Neglab, a motion picture film laboratory for processing 35mm and 16mm color negative, will reopen its doors later this month, providing high-quality film processing services in Sydney. Werner Winkelmann, original owner of the facility, has more than 25 years of experience working in the lab industry and brings extensive expertise to the entire imaging chain.
“All of us at Neglab are thrilled to re-engage with the filmmaking community and provide outstanding lab services for the region,” said Winkelmann, co-founder and technical operations manager. “We are poised to provide unparalleled services, and have brought together a staff of professionals with incredible knowledge and a dedication to superior quality control standards.”

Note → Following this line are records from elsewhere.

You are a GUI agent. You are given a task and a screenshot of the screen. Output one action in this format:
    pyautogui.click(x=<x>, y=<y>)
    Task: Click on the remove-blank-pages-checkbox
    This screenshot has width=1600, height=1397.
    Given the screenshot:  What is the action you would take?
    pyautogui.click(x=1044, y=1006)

Winkelmann has been involved in building ECN2, ECP2 and ECP3, and black-and-white processors throughout his career. Joining him at Neglab will be Herbert Stegbauer, director and owner of Stegbauer Pty., manufacturer and supplier of film processing equipment. Stegbauer started his career at Colorfilm and later co-founded Filmlab Engineering. Neglab will operate out of Stegbauer’s factory. Together, Winkelmann and Stegbauer have assembled a team of experts with a combined total of more than 80 years of experience in the film industry.

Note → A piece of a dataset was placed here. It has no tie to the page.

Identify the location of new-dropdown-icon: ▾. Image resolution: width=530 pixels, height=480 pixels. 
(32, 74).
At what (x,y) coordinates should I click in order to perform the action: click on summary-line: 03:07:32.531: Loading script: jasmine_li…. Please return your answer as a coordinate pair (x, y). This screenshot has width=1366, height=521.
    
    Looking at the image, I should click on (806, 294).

Neglab has been designed to provide motion picture laboratory services to filmmakers, installing the latest design magnetic drive processor, and surpassing standards for cleanliness. The backup and safety systems on Neglab’s processor ensure trouble free operation and perfect processing of 35mm and 16mm color negative formats.
“We know that labs need to be responsive to filmmakers,” Winkelmann said. “We offer location pick up and handling anywhere within the Sydney central business district, and all rushes will be quickly delivered directly to the production’s telecine facility of choice. We can also arrange Interstate shipments at reasonable rates, when requested by the customer.”
Neglab originally opened in July 1997, and briefly suspended operations a few years ago based on industry economics. But with today’s production landscape and a resurging choice by filmmakers to originate on film, Winkelmann saw an opportunity to reopen.